**Task goal**
Pictures aside, the output must consist of the lines from the one containing "You are a computer-use" through the end of the data, reproduced exactly.

(Collected data entries)
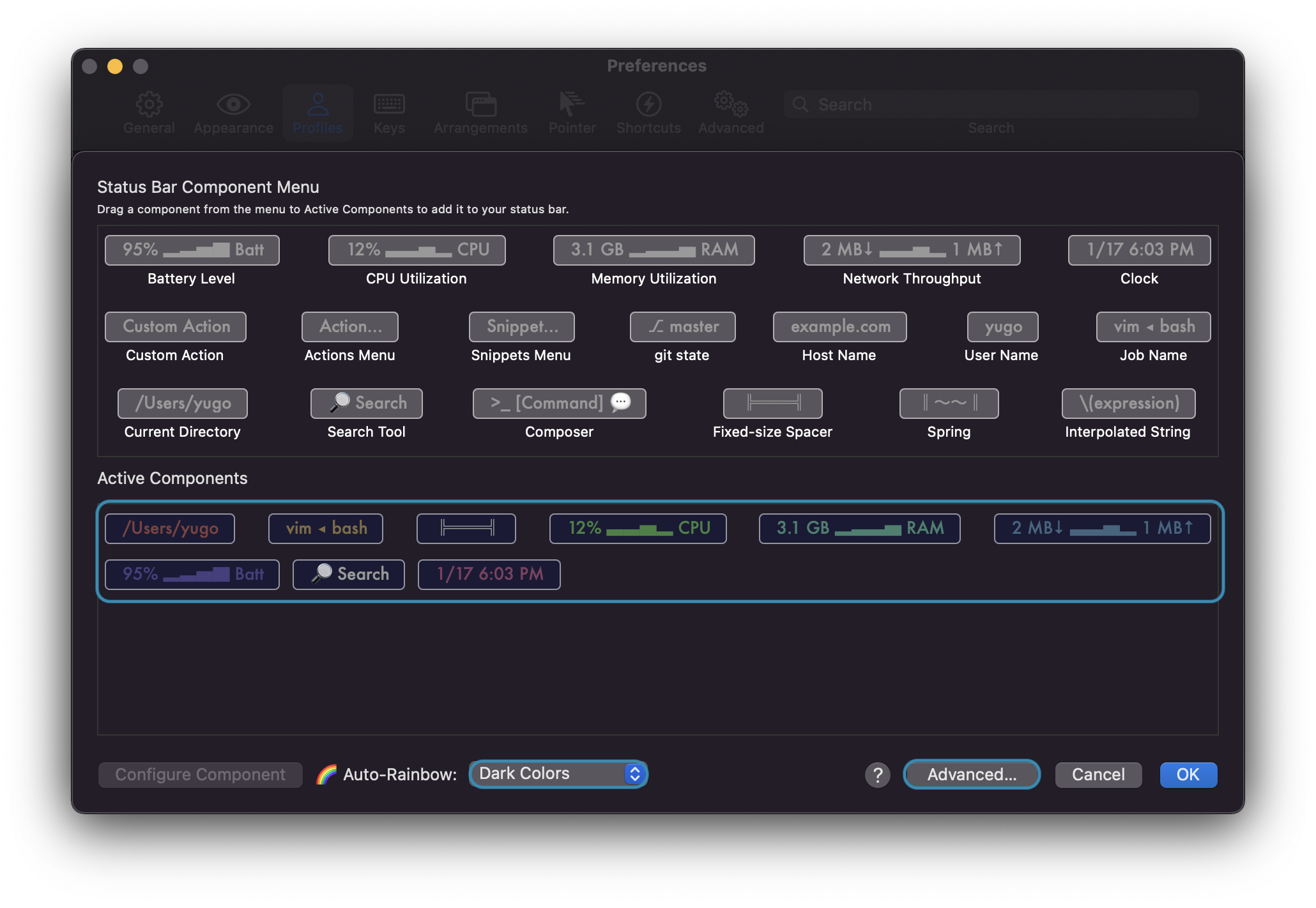Switch to the Profiles tab
1316x908 pixels.
[318, 112]
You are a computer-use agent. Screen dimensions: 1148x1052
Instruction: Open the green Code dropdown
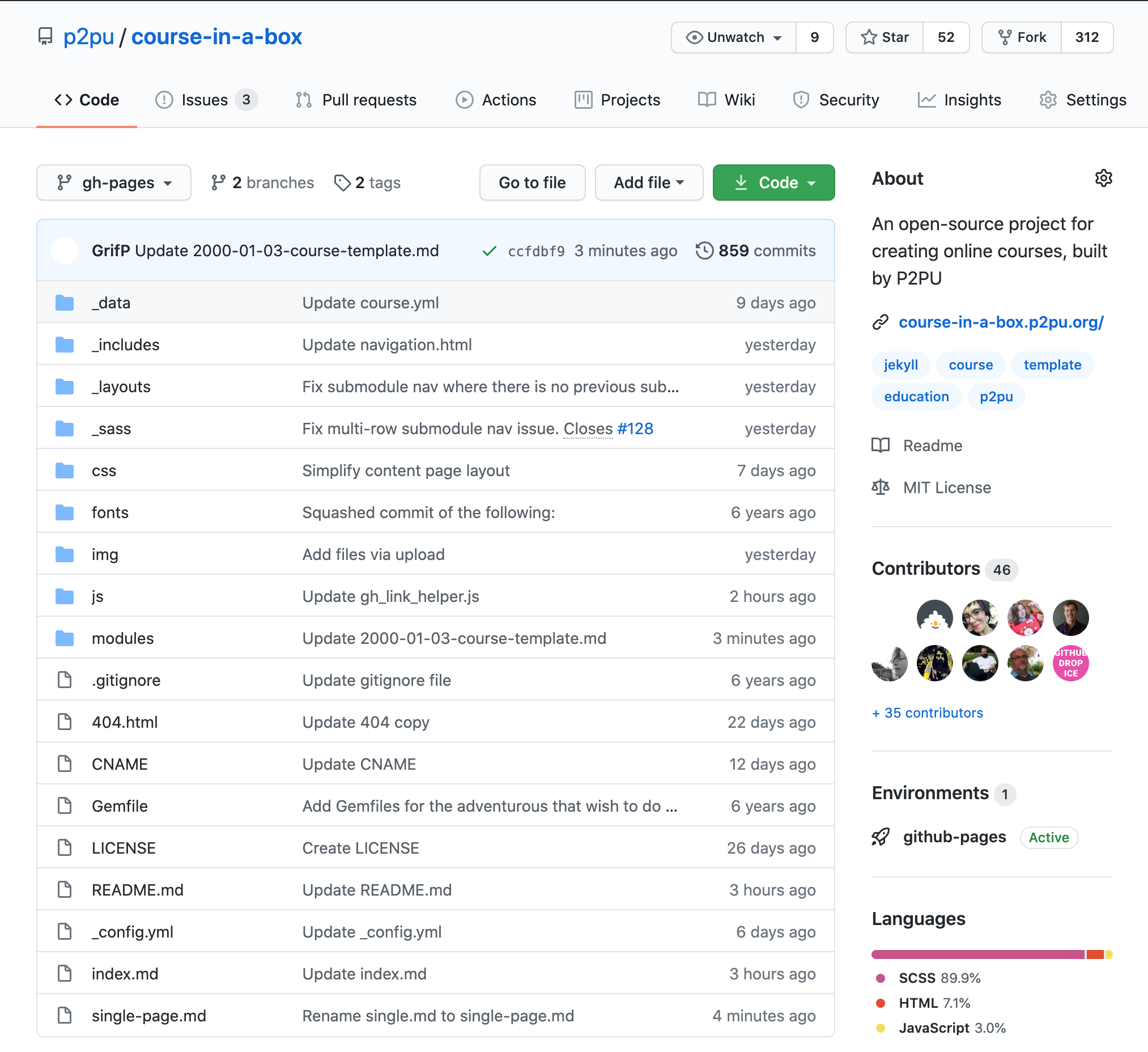coord(773,183)
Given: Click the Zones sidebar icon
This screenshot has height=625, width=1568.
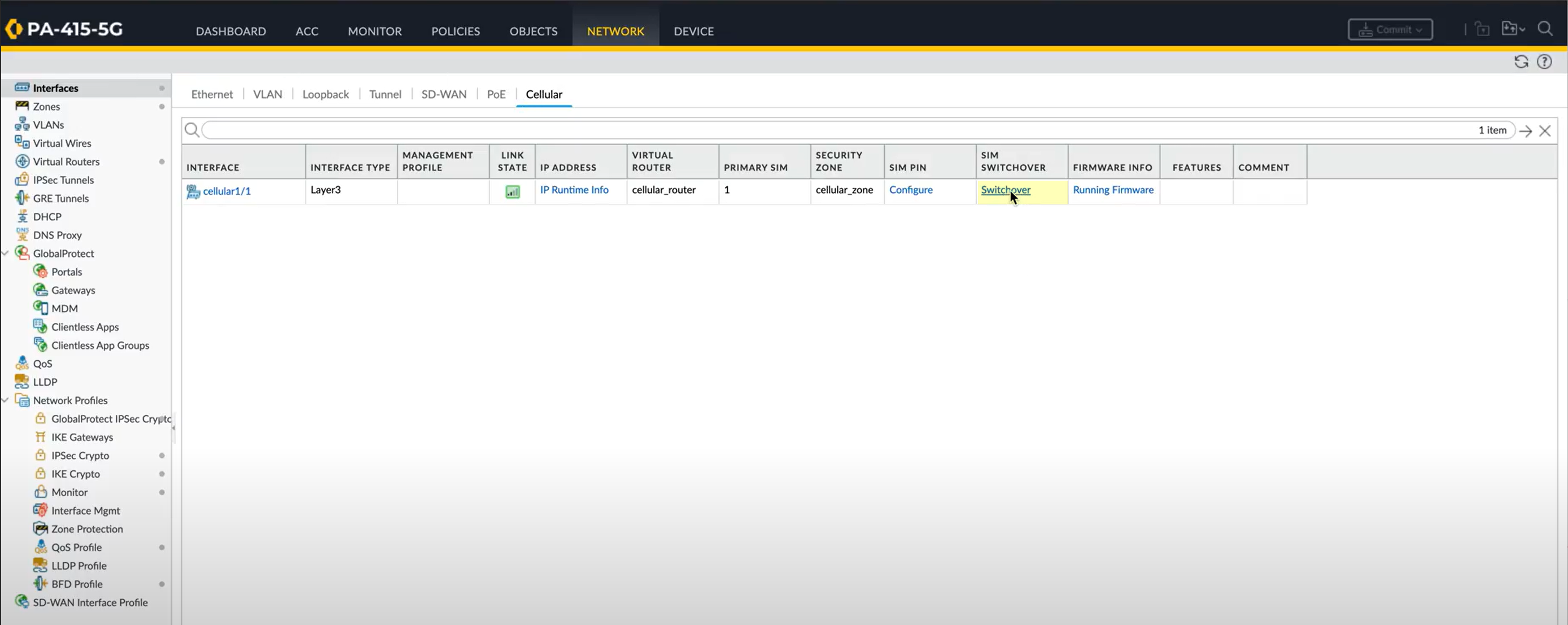Looking at the screenshot, I should (x=22, y=106).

**The completed task**
You are a computer-use agent. Screen dimensions: 1148x1052
Instruction: Open the green Code dropdown
coord(773,183)
Given: Click the Zones sidebar icon
This screenshot has height=625, width=1568.
Looking at the screenshot, I should (x=22, y=106).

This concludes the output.